Your instructions: Read through the lines below and copy the ones holding the string "will".

[Saved entries]
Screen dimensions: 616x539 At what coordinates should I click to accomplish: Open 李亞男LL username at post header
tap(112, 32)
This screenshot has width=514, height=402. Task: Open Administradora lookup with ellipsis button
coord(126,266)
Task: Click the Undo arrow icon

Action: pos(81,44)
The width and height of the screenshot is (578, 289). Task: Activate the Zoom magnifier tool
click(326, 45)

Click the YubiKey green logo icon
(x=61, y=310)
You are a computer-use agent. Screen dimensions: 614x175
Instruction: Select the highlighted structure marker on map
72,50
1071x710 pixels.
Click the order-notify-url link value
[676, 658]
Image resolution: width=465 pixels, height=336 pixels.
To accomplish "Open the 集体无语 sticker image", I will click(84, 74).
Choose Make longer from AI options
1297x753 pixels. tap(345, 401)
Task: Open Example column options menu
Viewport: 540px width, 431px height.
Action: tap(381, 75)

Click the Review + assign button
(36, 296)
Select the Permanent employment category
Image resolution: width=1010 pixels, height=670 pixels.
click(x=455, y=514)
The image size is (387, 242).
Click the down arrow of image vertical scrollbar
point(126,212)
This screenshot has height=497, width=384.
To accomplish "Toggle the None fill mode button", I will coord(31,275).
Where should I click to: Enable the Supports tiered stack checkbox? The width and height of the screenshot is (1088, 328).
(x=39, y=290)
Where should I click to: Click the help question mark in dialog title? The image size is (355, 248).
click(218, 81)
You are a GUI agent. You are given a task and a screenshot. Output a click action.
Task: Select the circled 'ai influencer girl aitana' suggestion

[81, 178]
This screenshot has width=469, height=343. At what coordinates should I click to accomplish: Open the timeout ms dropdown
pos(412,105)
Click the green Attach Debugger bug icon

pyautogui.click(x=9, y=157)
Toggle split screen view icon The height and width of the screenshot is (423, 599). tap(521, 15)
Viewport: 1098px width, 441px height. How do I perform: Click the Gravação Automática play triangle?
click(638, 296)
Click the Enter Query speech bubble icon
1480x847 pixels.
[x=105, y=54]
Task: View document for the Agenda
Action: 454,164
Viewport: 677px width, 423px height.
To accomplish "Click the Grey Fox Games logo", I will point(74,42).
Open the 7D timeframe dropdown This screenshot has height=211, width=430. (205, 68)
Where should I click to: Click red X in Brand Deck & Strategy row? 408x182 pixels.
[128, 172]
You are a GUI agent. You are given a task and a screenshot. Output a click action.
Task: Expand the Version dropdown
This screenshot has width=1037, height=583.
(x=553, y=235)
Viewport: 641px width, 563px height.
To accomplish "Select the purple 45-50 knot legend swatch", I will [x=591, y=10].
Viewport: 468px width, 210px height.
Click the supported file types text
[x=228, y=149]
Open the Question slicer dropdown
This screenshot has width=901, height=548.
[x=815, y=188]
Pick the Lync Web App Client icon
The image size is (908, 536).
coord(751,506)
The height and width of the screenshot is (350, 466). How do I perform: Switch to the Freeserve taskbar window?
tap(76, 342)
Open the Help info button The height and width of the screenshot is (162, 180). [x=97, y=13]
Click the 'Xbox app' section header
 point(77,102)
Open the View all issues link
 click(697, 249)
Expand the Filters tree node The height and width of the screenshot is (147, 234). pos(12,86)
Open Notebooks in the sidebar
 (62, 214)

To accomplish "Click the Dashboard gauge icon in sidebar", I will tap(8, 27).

Response to the task:
To accomplish "Open the 集体无语 sticker image", I will click(84, 74).
To accomplish "Toggle the None fill mode button", I will coord(31,275).
To accomplish "Click the Grey Fox Games logo", I will point(74,42).
To accomplish "Select the purple 45-50 knot legend swatch", I will [x=591, y=10].
To accomplish "Click the Dashboard gauge icon in sidebar", I will tap(8, 27).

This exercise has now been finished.